Born in Hungary in 1874, Wise moved to the United States with his family as a toddler. His father, Aaron, was a rabbi, and Stephen set his mind to follow in his footsteps. Wise graduated from Columbia University at 18 and was ordained as a rabbi in Vienna, Austria, by Rabbi Adolf Jellinek, considered one of the most prolific and gifted orators of modern Judaism.
Wise was a founder of the New York Federation of Zionist Societies in 1897 and helped create the Federation of Zionist Societies in 1898. His early work on behalf of Zionism connected him to Theodor Herzl, whom he met at the Second Zionist Congress in Basel. Wise agreed to serve as the secretary of the American chapter of the World Zionist Movement, a position he held through 1906. He was its vice president from 1918 to 1920 and president from 1936 to 1938. He founded the American Jewish Congress in 1920.
Wise championed social issues from his pulpit and in his communities. In 1900 he began a six-year term as rabbi of Temple Beth Israel in Portland, Oregon, where he was involved in interfaith work, social services and civic leadership.
When Wise was being considered for the pulpit at Temple Emanu–El in New York, he learned that the temple’s board of trusteed requires that his sermons be reviewed in advance. He immediately withdrew his candidacy. Instead, in October 1907 he and over 100 followers established a synagogue and religious school in New York, the Stephen Wise Free Synagogue.
Through his many leadership positions in the American Jewish and Zionist communities, Wise gained the ears of influential leaders. On matters of Palestine, he advised President Woodrow Wilson and the presidential foreign affairs adviser Col. Edward House, helping to persuade Wilson to endorse the Balfour Declaration in 1919.
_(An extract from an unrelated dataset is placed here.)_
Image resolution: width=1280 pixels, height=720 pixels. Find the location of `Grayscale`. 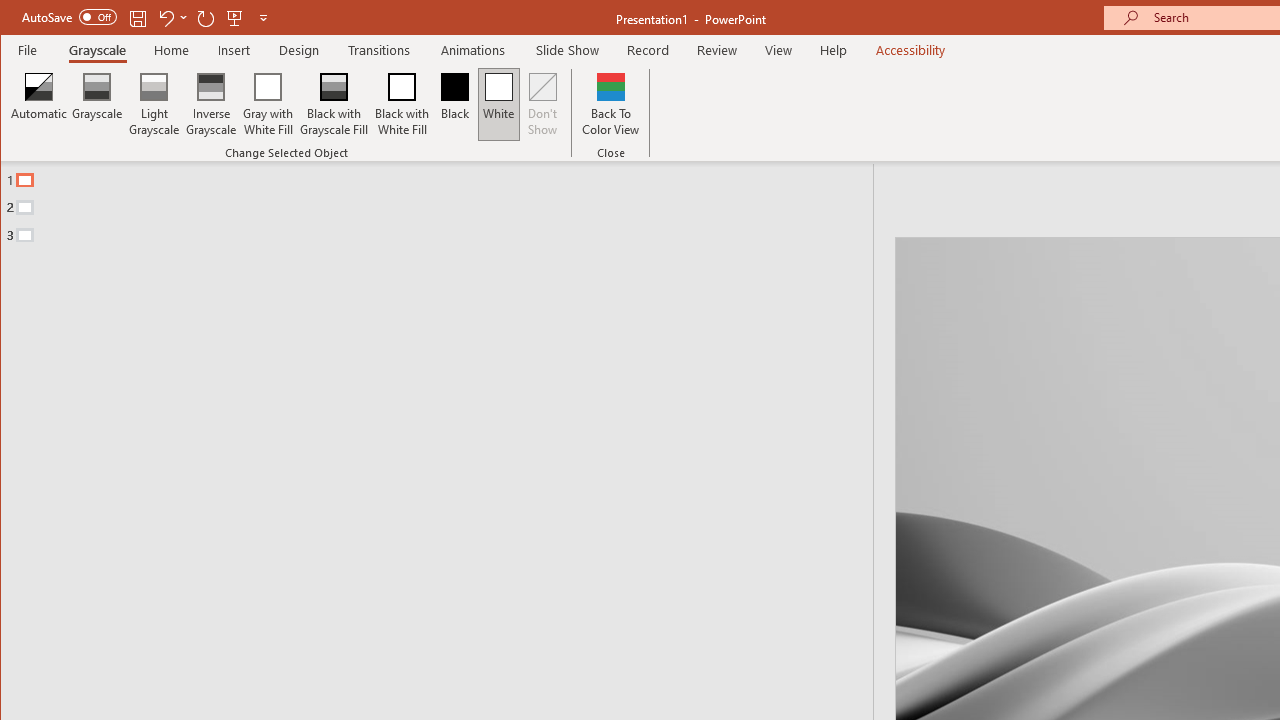

Grayscale is located at coordinates (98, 104).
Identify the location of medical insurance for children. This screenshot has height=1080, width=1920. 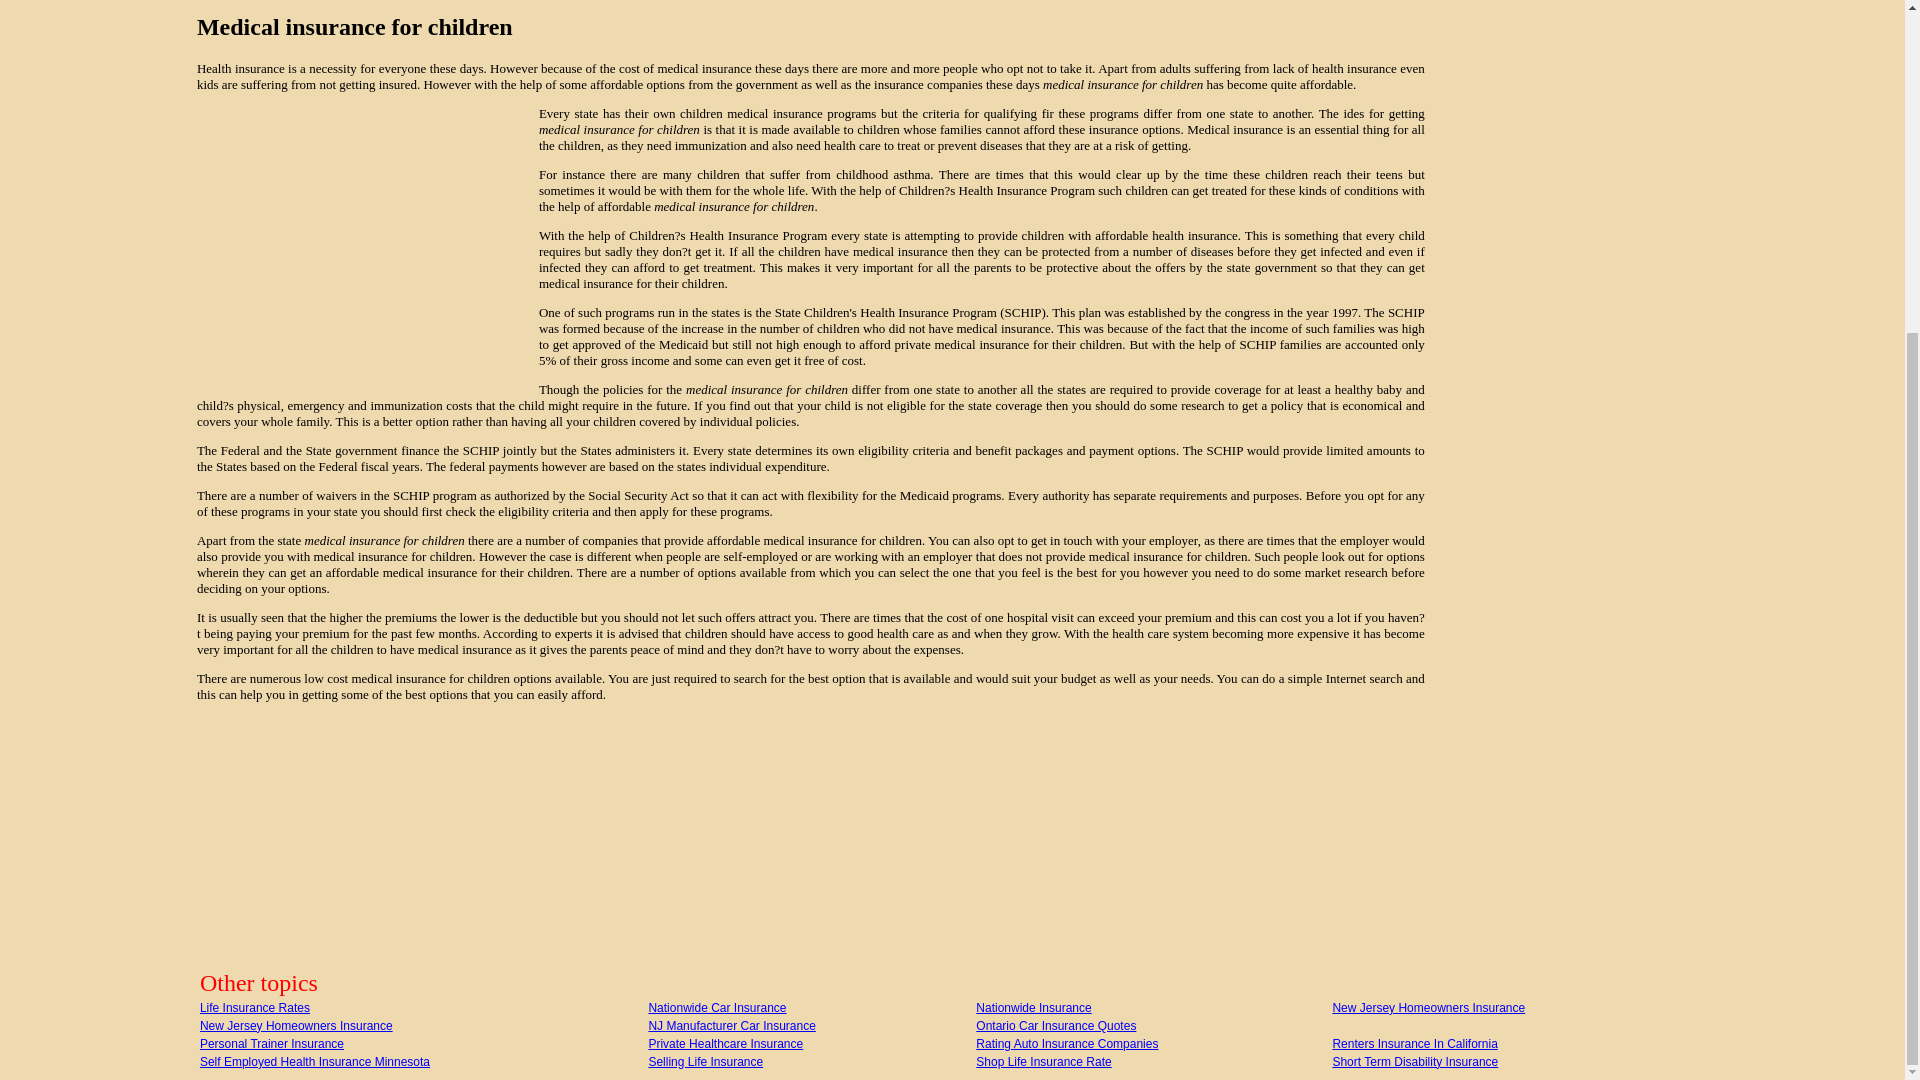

Desiring to create a post-graduate Jewish institute that would welcome a more diverse student body than the existing rabbinic seminaries, Wise was the primary founder of the Jewish Institute for Religion (JIR) in 1922. The school accepted Orthodox and non-Orthodox Jews, as well as Zionists and non-Zionists. In addition to study Bible and Talmud, JIR required classes in contemporary education, practical rabbinics, social justice and Modern Hebrew.
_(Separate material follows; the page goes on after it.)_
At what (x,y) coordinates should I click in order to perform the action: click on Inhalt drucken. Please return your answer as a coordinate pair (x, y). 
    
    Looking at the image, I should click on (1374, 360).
During World War II, Wise worked tirelessly to try to persuade the Roosevelt administration to do more for the Jews of Europe. After sending numerous letters to the president, he received only a vague reply: “This government has moved and continues to move, so far as the burden of the war permits, to help the victims of the Nazi doctrines of racial, religious and political oppression.”
In addition to his efforts on behalf of American Jewry and Zionism, Wise was an ardent supporter of many social causes. He was among the founders of the National Association for the Advancement of Colored People (NAACP) in 1909 and the American Civil Liberties Union (ACLU) in 1920.